### Exercise task
From the items below, pull out every line that contains the string "height", matching case exactly.

#####

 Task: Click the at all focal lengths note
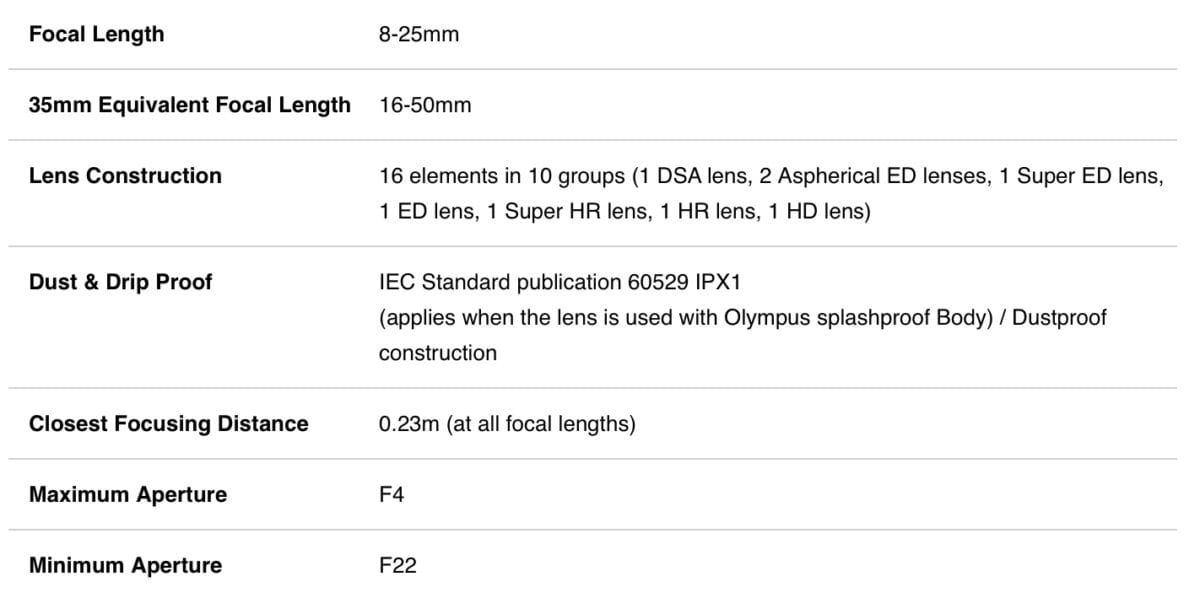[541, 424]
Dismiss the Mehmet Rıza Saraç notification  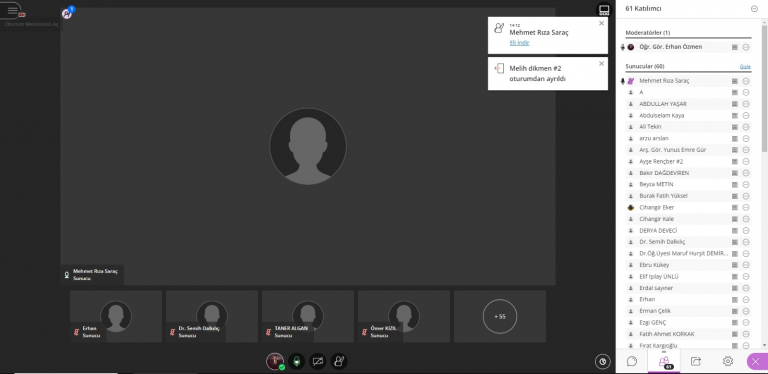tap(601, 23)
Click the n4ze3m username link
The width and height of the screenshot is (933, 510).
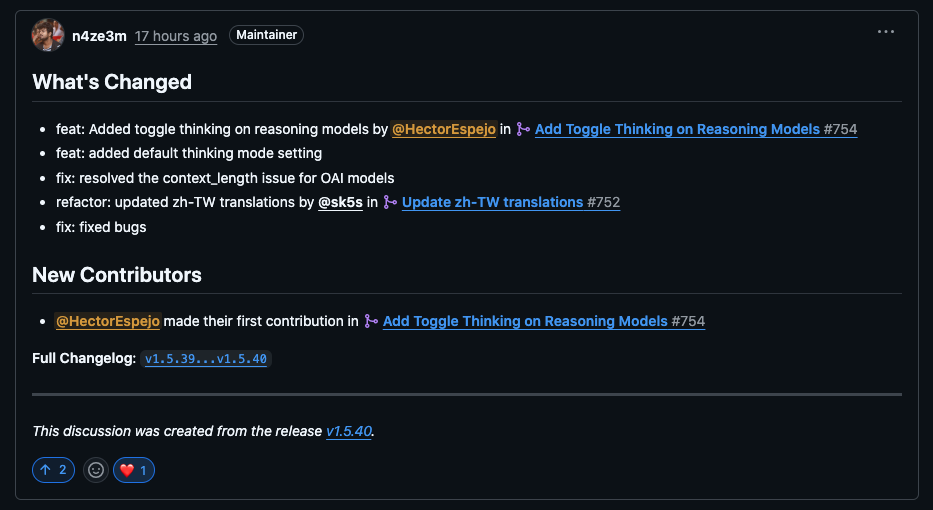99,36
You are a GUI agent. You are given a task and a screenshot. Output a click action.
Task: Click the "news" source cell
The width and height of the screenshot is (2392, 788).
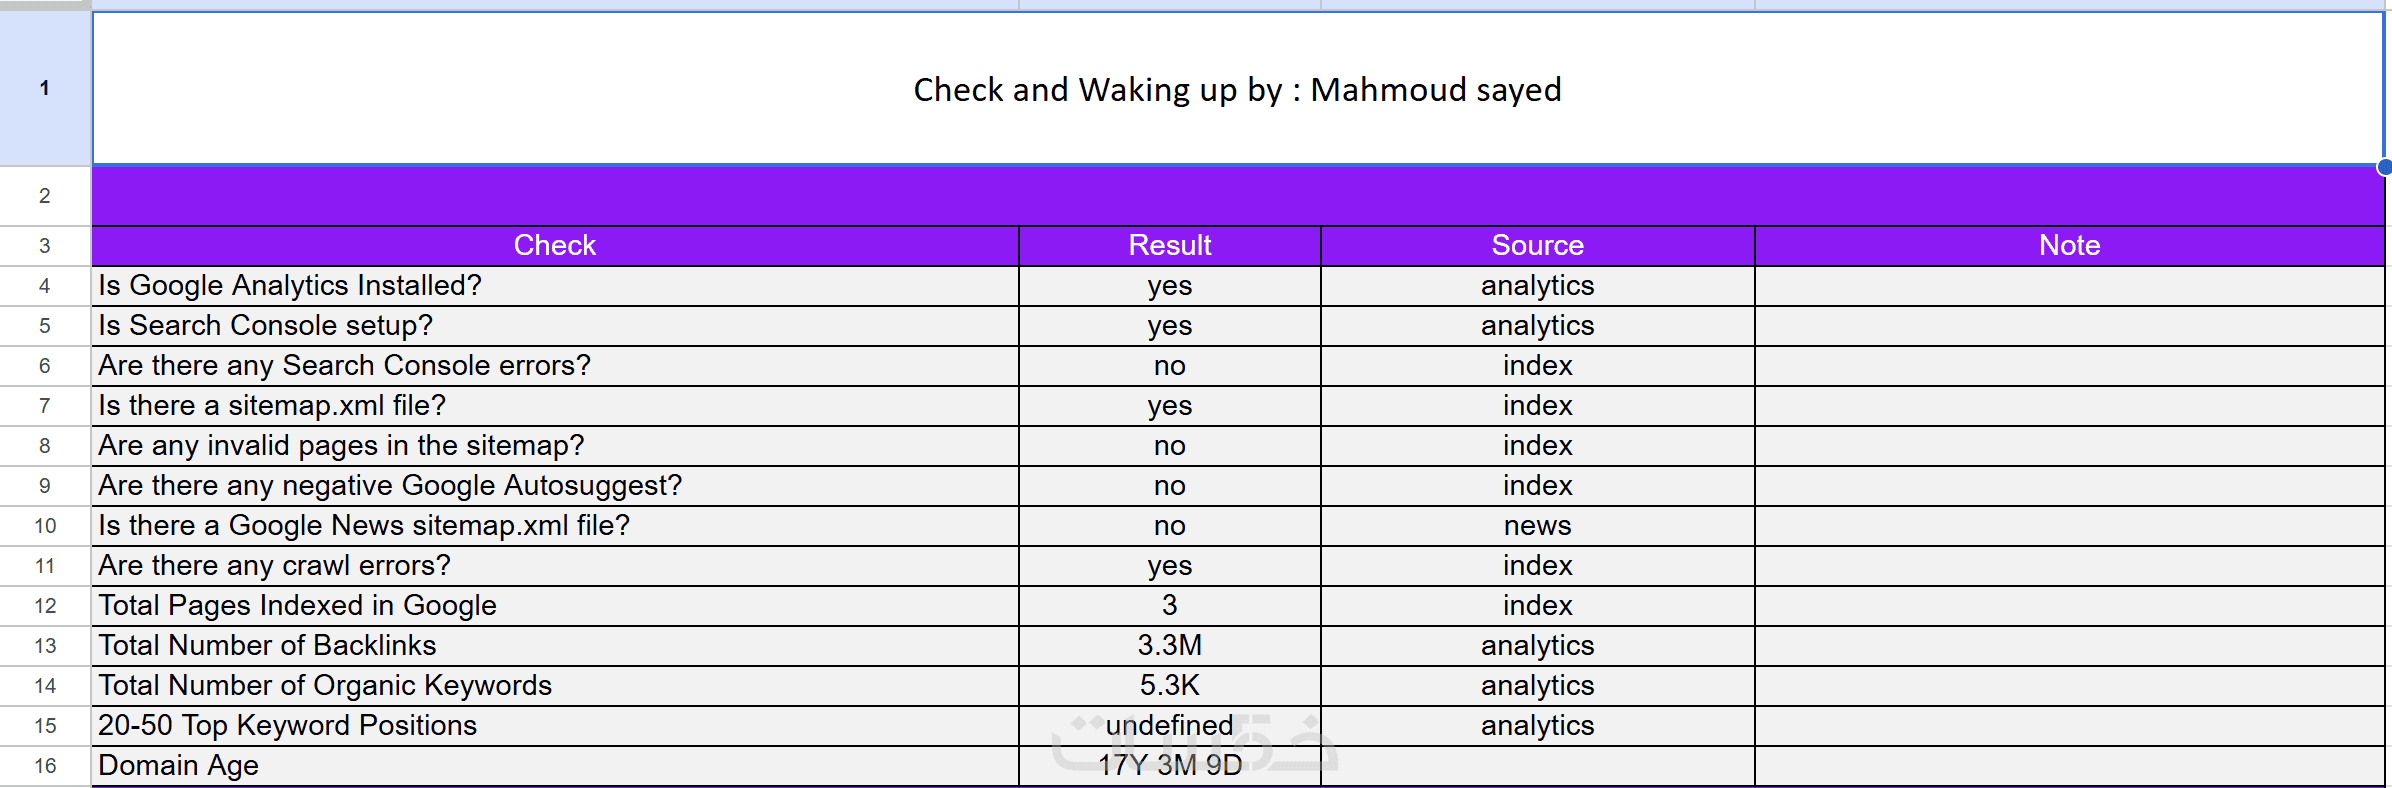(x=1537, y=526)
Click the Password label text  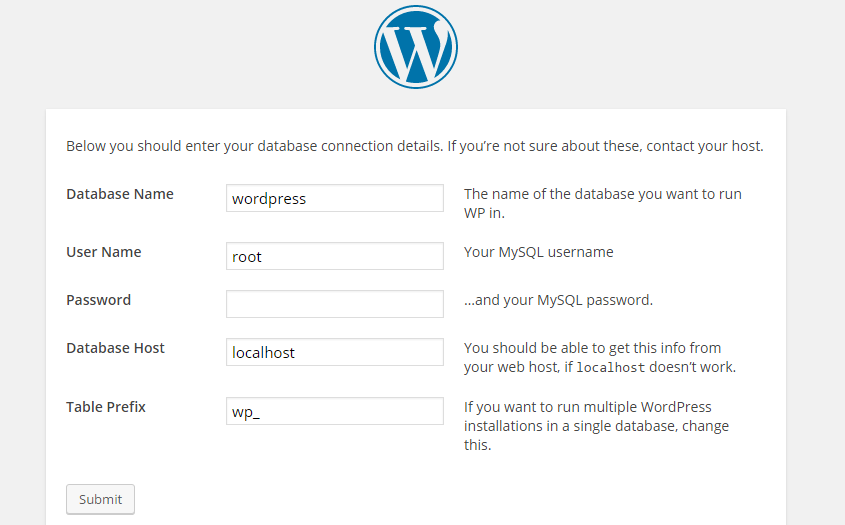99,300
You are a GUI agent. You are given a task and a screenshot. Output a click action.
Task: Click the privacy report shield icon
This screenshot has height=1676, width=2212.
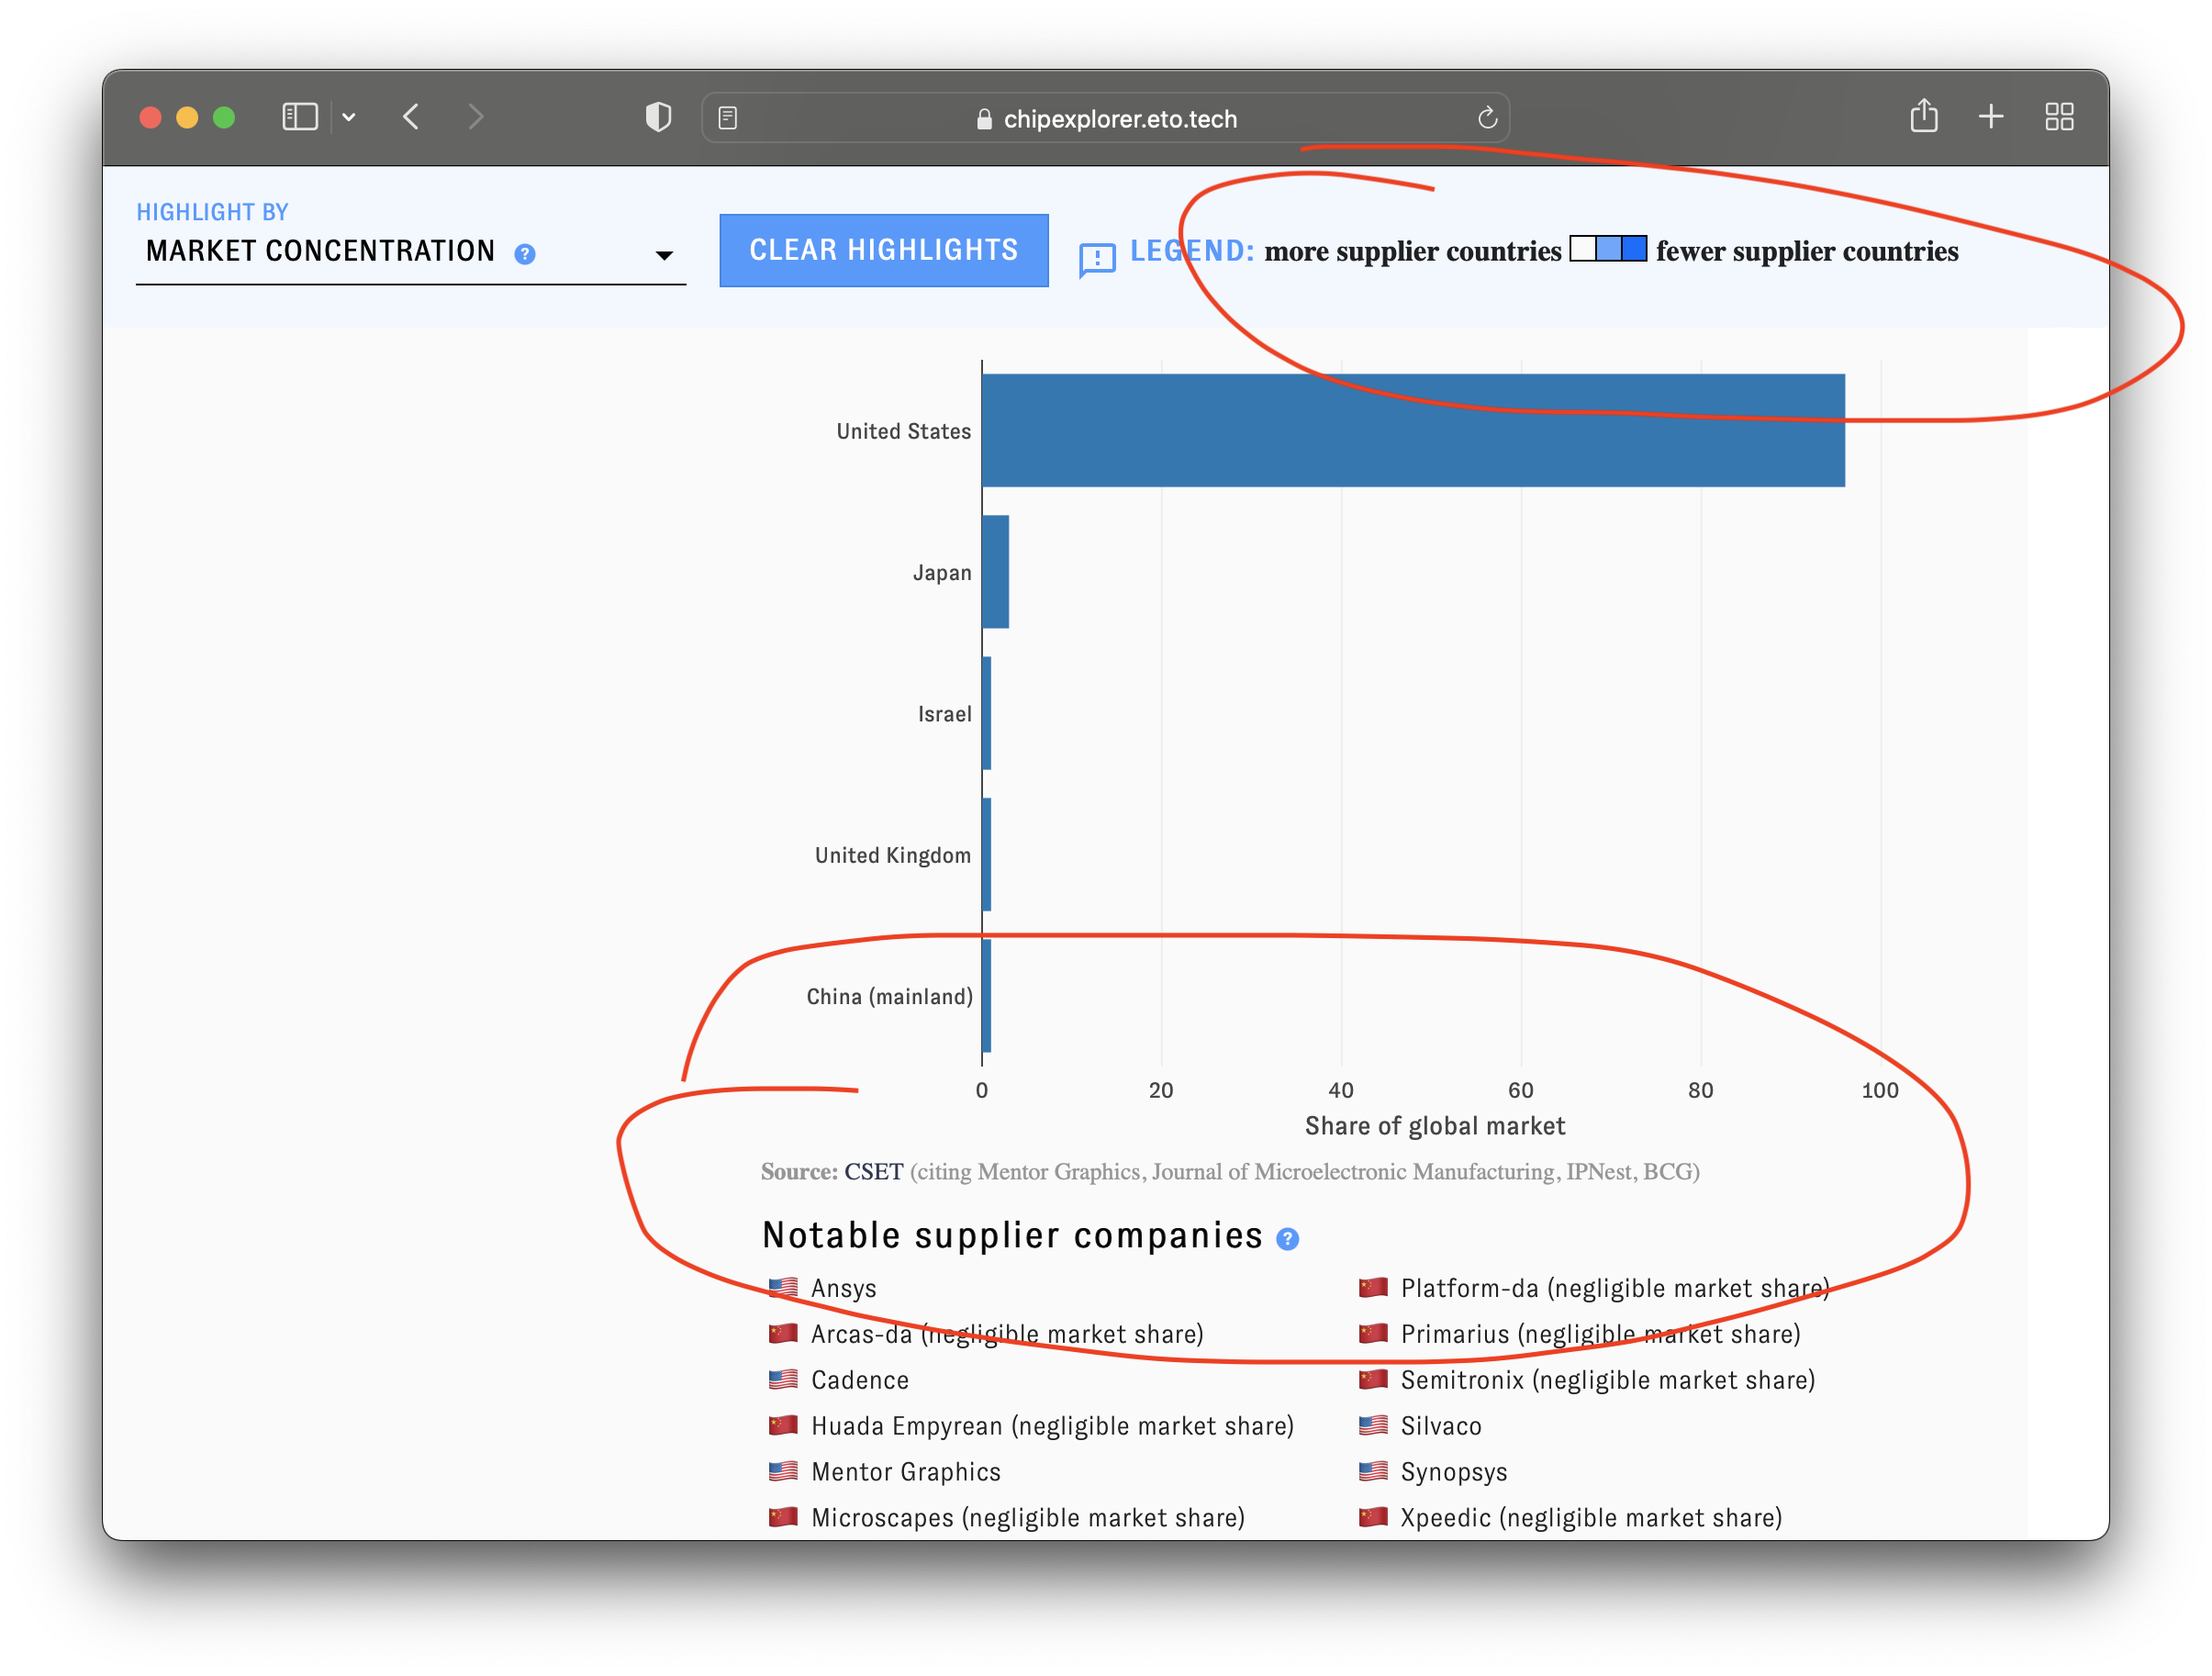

#####

### Finished task
The width and height of the screenshot is (933, 510).
The width and height of the screenshot is (2392, 788).
This screenshot has height=1676, width=2212.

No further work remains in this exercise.